Esta ambientação se relaciona de formas menos comuns com a experiência da pandemia. A crise sanitária e suas consequências influenciaram o cinema a produzir obras que abordavam os impactos sociais das novas tecnologias de comunicação e o confinamento em espaços pequenos, porém quase sempre em uma perspectiva urbana. O que pode ter sido a pandemia nas áreas rurais mais afastadas? Esta questão parece mover os realizadores, interessados em registrar com improvisos e cenas mais espontâneas o período de isolamento forçado pelo coronavírus. Desse modo, podemos refletir como a convivência de algumas pessoas após certo período de tempo pode eliminar a necessidade de diálogos para se entenderem, a vida no campo se baseia em outro tipo de temporalidade atravessada pela subjetividade e como alguns sinais indicam a presença do vírus da COVID-19. Neste último aspecto, a doença contraída por Musk e Josevelt que provoca tosse, grande mal-estar e outros sintomas mais graves e a ansiedade decorrente da apreensão com o futuro registrada no acesso a meios tecnológicos, como celular e laptop.

Tratar a experiência da pandemia no campo também faz com que a imersão cinematográfica explore traços do contato com a natureza. Grande parte dos acontecimentos retrata a rotina das áreas rurais: acordar cedo, recolher lenha, fazer café, cuidar dos animais, trabalhar a roça, almoçar, entre outros afazeres. Além disso, a fauna e demais elementos naturais assumem importância considerável no desenrolar da história e nos arcos narrativos dos personagens, como se pode observar nos momentos expressivos em que as irmãs tomam banho no rio, Zulma fica presa na lama, as galinhas saem e depois voltam para o galinheiro e um cão pega o osso da galinha do prato de Josevelt.

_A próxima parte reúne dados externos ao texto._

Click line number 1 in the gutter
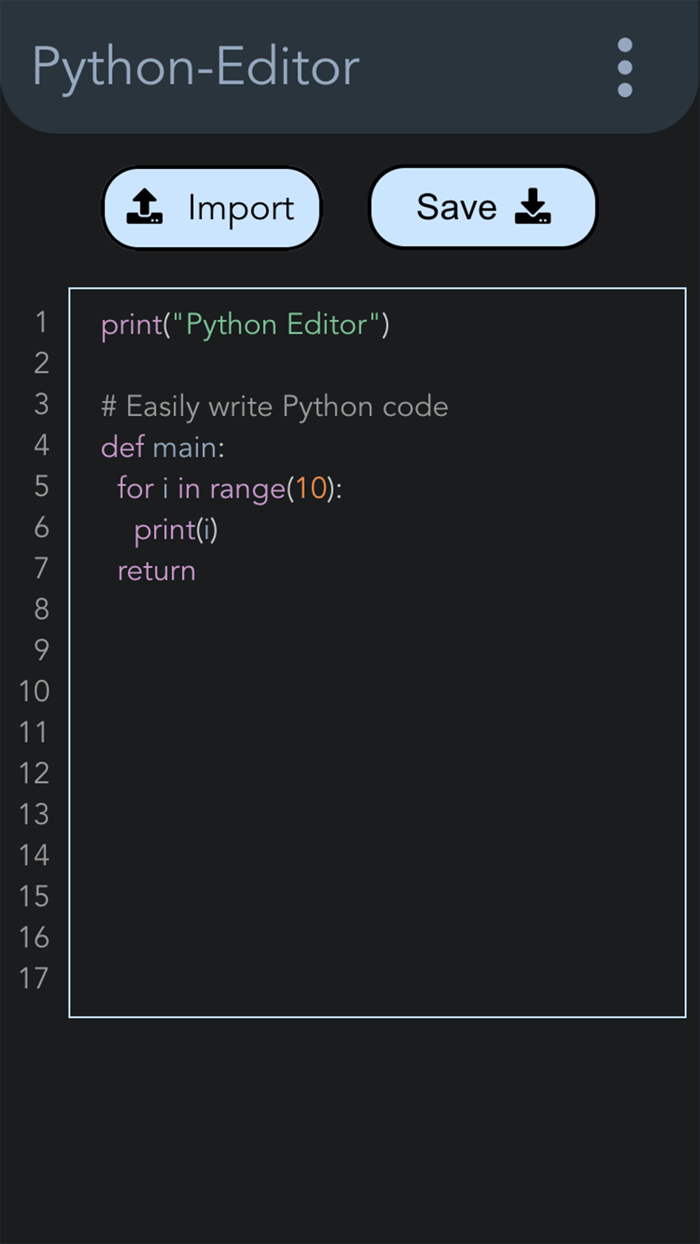The width and height of the screenshot is (700, 1244). [x=41, y=323]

Ainda que algumas decisões estilísticas não sejam tão expressivas quanto outras (principalmente as sequências que deixam seus sentidos mais alegóricos), “Bocaina” cria uma experiência espectatorial singular que ajuda o público a repensar suas próprias vivências recentes e relações com o cinema.

*Filmes assistidos durante a cobertura da 24ª edição do Festival do Rio (24th Rio de Janeiro Int’l Film Festival).